Fig. 9.. Endothelial DR5 favors metastatic spread.

(A) mRNA expression of Tnfrsf10b in cells sorted from perfused lungs of tumor-free WT mice. (B) FACS analysis of DR5 protein on lung BECs from tumor-free induced EC-specific DR5 WT (EC^W/W) or KO (EC^ΔDR5) mice. (C and D) Number of ink-contrasted lung metastasis 12 days after i.v. injection of E0771 cells in induced ubiquitous DR5 WT (R26^W/W) or KO (R26^ΔDR5) (C) or EC^W/W and EC^ΔDR5 mice (D). (E and F) mRNA expression of dLNGFR in perfused lung tissue after i.v. injection of E0771-dLNGFR cells in induced EC^W/W, EC^ΔDR5, EC^ΔT10, or EC-specific TRAIL and DR5 double KO mice (EC^ΔT10ΔDR5) mice. Figure 3I previously showed dataset relative to EC^ΔT10. (G to L) FACS analysis of the percentage of dead BECs (G and H), immune cells (I and J), and neutrophils (K and L) in perfused lungs from tumor-free induced EC^W/W, EC^ΔDR5, or EC^ΔT10ΔDR5 mice. Figures 6H and 7 (O, P, S, and T) previously showed datasets relative to EC^ΔT10. (M) mRNA expression of indicated genes in lung ECs sorted from tumor-free induced EC^W/W and EC^ΔT10ΔDR5 mice. (N) Protein levels of DR4 and DR5 in WCE, intracellular, or surface fractions in quiescent HUVECs. VE-cadherin is the representative surface protein. (O) Co-IP of DR5, TRAIL, or IgG control in quiescent HUVECs. Input = WCE. (P) Proximity ligation assay (PLA) between TRAIL and DR5 (red), VE-cadherin (green), and Hoechst (blue) in HUVECs. Scale bar, 10 μm. (Q and R) FACS analysis of extracellular DR5 protein on lung BECs from induced EC^W/W and EC^ΔT10 mice. In (R), anti-CD31 (αCD31)–conjugated LNP/empty or anti-CD31–LNP/Trail (8 μg per mouse) was injected i.v. 48 and 24 hours before cancer cell injection, and statistical significance was calculated by one-tailed unpaired t test. ΔMFI = MFI_stained − MFI_FMO. All graphs show means ± SEM. **P < 0.01; ***P < 0.001; ****P < 0.0001.

Fig. 10.. Endogenous TRAIL DcRs favor metastatic spread.
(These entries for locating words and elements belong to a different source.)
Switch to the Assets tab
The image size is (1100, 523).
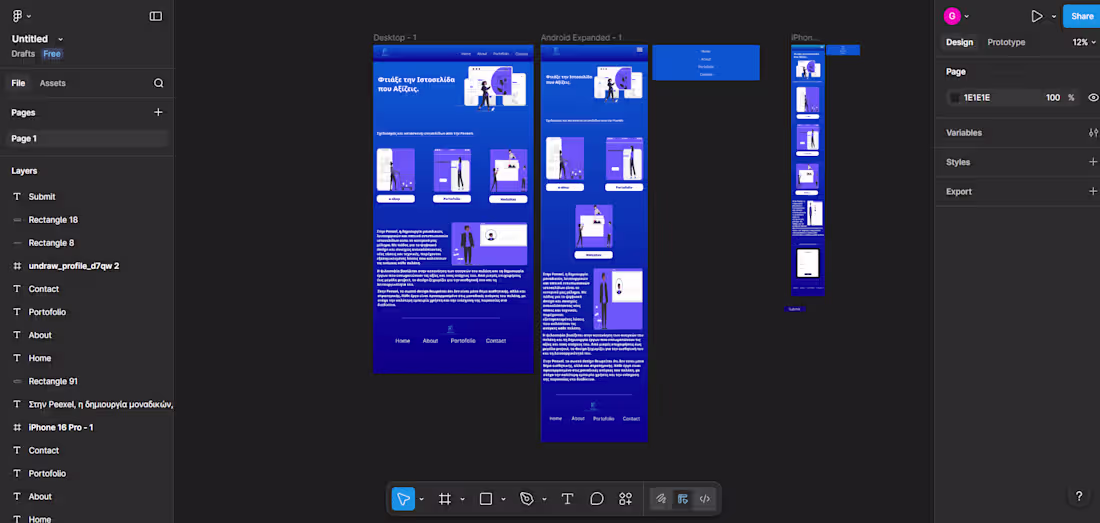tap(52, 83)
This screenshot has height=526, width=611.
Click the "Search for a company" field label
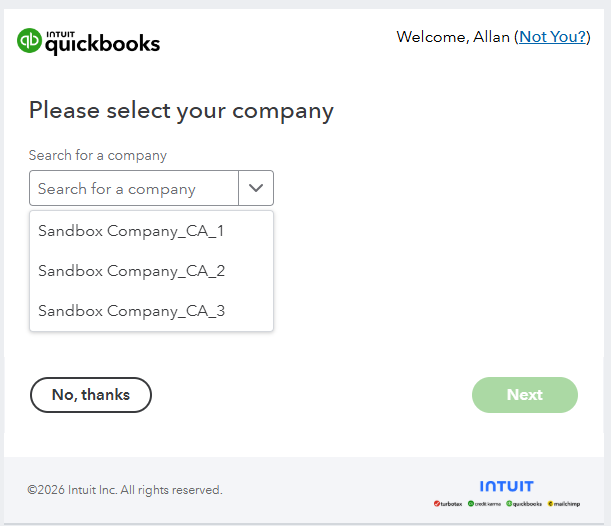[x=98, y=155]
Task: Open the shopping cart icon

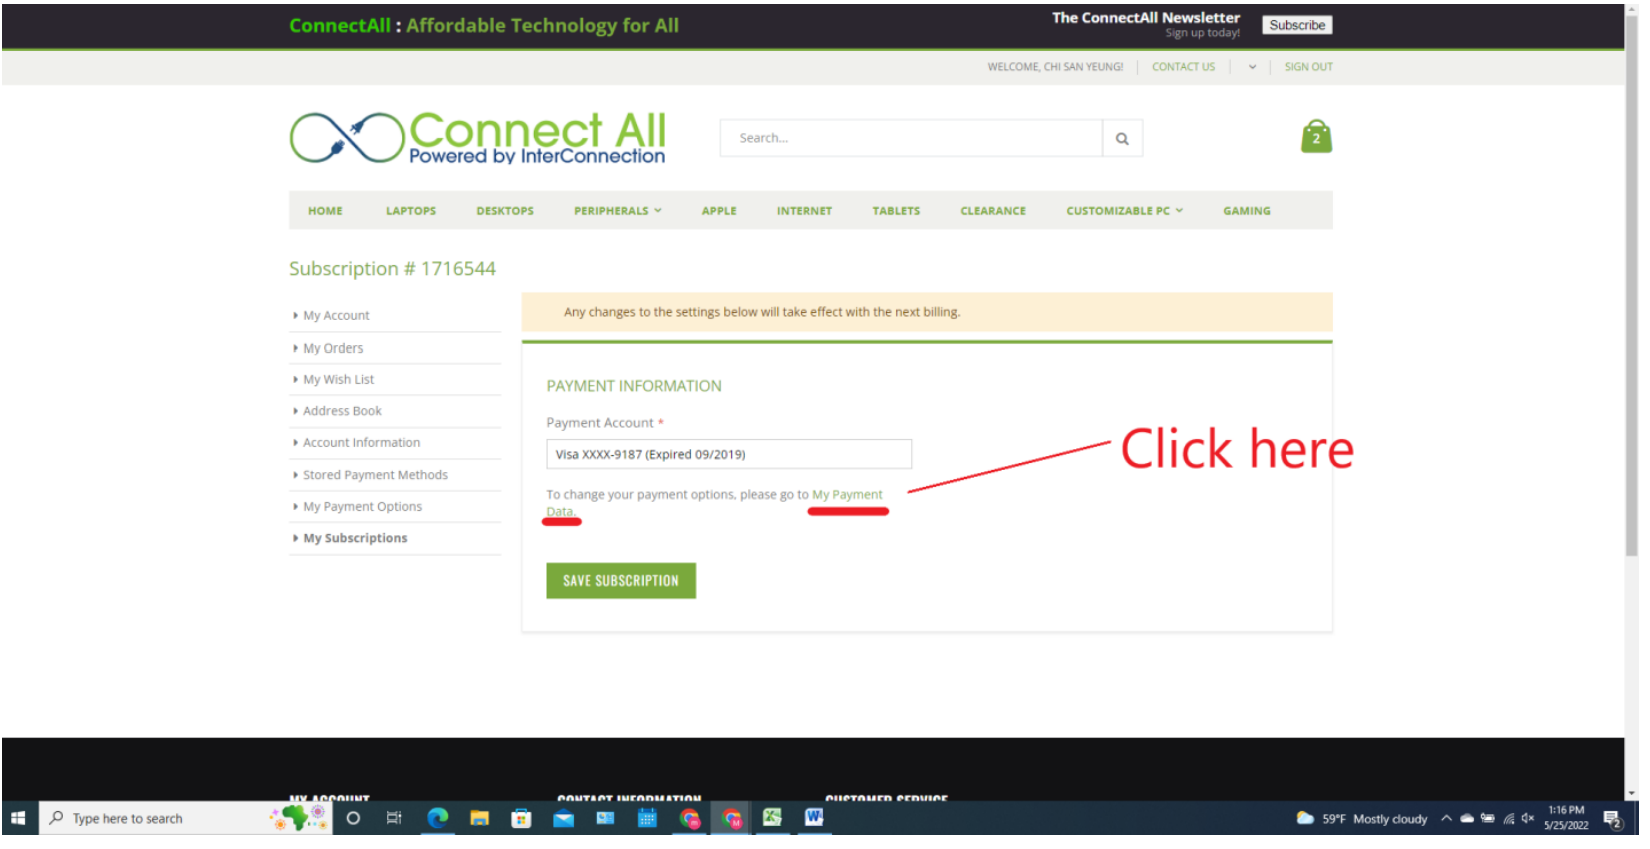Action: point(1315,137)
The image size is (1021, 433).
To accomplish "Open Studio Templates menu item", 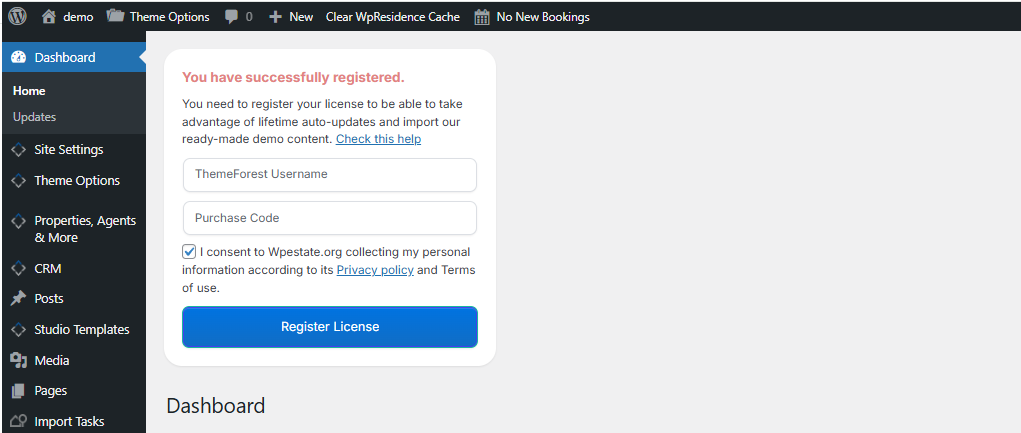I will (x=81, y=329).
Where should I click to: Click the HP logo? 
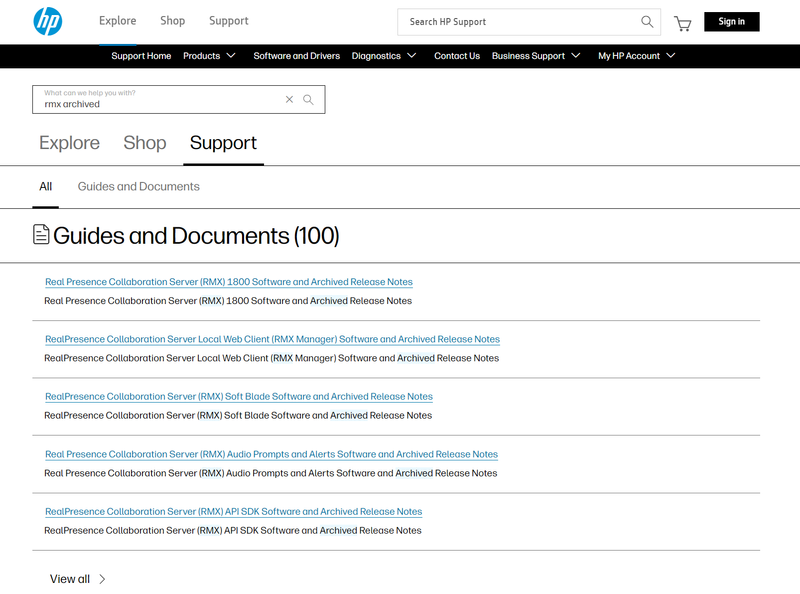click(47, 21)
(A) Number of ink-contrasted lung metastasis 12 days after i.v. injection of E0771 cells in constitutive DcR1/2 WT (Dcr1/2^+/+) and KO (Dcr1/2^−/−) mice. (B and C) mRNA expression of Tnfrsf23 (DcR1) (B) and Tnfrsf22 (DcR2) (C) in ECs, NK cells, CD8⁺ T cells, and neutrophils sorted from perfused lungs of tumor-free WT mice. (D) Number of ink-contrasted lung metastasis 11 days after i.v. injection of E0771 cells in chimeras obtained from the reciprocal bone marrow transplantation of constitutive DcR1/2 WT (Dcr1/2^+/+) and KO (Dcr1/2^−/−) mice. Arrows indicate genotypes of the bone marrow donor → recipient mice. (E and F) Graphical abstract. (E) Steady-state, high TRAIL in ECs. In steady state, endothelial TRAIL holds DR5 intracellularly and prevents its activation in quiescent ECs, thereby supporting cell survival, quiescence, and a resting anti-inflammatory/antiadhesive state. Together, this ensures the stability of the vascular barrier. (F) PMN, low TRAIL in ECs. Tampering with TRAIL in the PMN by transcriptional down-regulation in response to tumor-derived factors (i.e., VEGF-A, PlGF, and others) or by DcR-mediated entrapment liberates DR5. The increased availability of DR5 at the cell surface is sufficient to trigger its activation in a ligand-independent manner. As a result, vascular integrity is compromised by the occurring EC apoptosis and NF-κB/p38–mediated stickiness, favoring immune cell recruitment and ICAM1/E-Selectin–mediated cancer cell adhesion. Together, this process promotes cancer cell dissemination and metastasis in distant organs. All graphs show means ± SEM. *P < 0.05; **P < 0.01.